Add that to the US cattle herd shrinking to the lowest level in more than seven decades, Amish farmers still under siege by the Biden regime, war affecting food prices in multiple categories, and unprecedented amounts of food recalls, food costs 20% higher than when Biden started occupying the White House, and we have the perfect storm of events making it difficult for parents to feed themselves and their children.
Food insecurity has steadily risen since the Biden regime took over.
In March 2023, reports showed that almost 25% of Americans were considered food insecure, which was a jump of 5 percentage points from the previous year.

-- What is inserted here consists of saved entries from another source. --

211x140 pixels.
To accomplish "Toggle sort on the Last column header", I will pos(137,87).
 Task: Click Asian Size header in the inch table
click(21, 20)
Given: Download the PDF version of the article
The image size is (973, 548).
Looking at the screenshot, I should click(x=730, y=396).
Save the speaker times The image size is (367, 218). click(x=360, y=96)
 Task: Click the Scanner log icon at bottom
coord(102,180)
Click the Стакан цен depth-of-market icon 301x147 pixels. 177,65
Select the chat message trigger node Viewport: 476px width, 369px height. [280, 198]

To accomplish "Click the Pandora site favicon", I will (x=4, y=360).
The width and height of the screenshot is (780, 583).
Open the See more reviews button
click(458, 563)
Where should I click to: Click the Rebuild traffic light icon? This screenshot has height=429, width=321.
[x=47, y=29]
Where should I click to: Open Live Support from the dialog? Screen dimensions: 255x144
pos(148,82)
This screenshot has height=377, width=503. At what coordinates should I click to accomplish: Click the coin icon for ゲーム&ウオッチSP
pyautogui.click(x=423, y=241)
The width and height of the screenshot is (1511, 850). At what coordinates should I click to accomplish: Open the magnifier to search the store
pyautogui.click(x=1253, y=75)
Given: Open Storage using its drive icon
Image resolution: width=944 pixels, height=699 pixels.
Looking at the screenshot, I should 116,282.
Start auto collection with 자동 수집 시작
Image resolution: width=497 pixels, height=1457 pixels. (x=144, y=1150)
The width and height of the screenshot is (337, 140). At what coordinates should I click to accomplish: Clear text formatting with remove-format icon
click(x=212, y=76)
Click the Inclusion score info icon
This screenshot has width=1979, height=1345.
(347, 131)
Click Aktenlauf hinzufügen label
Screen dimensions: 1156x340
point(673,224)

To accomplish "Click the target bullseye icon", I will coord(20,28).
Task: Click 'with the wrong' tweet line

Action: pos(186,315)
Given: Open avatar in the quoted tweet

Almost 25% of American adults are food insecure, a jump of about five percentage points from a year earlier as the double whammy of high inflation and the end of pandemic benefits squeezes more household budgets, according to a new study.
Food insecurity indicates that someone isn't able to secure enough food for a nutritious diet, which can lead to skipping meals or cutting back on food. Those strategies, though, can have implications for a person's health and well-being, experts say.
The number of people living in food insecure households in the United States in 2022 increased to 44 million, including 13 million children, according to a report released today by the U.S. Department of Agriculture (USDA). This is an increase of 31% for all individuals and 44% for children from the previous year, the highest rate and number of individuals and children since 2014 and the largest one-year increase in food insecurity since 2008. The USDA report confirms what Feeding America heard from people facing hunger in its 2023 Elevating Voices: Insights Report, where people surveyed agreed that federal and local governments should treat food insecurity as an urgent crisis despite headlines asserting an improving economy and lower unemployment rates.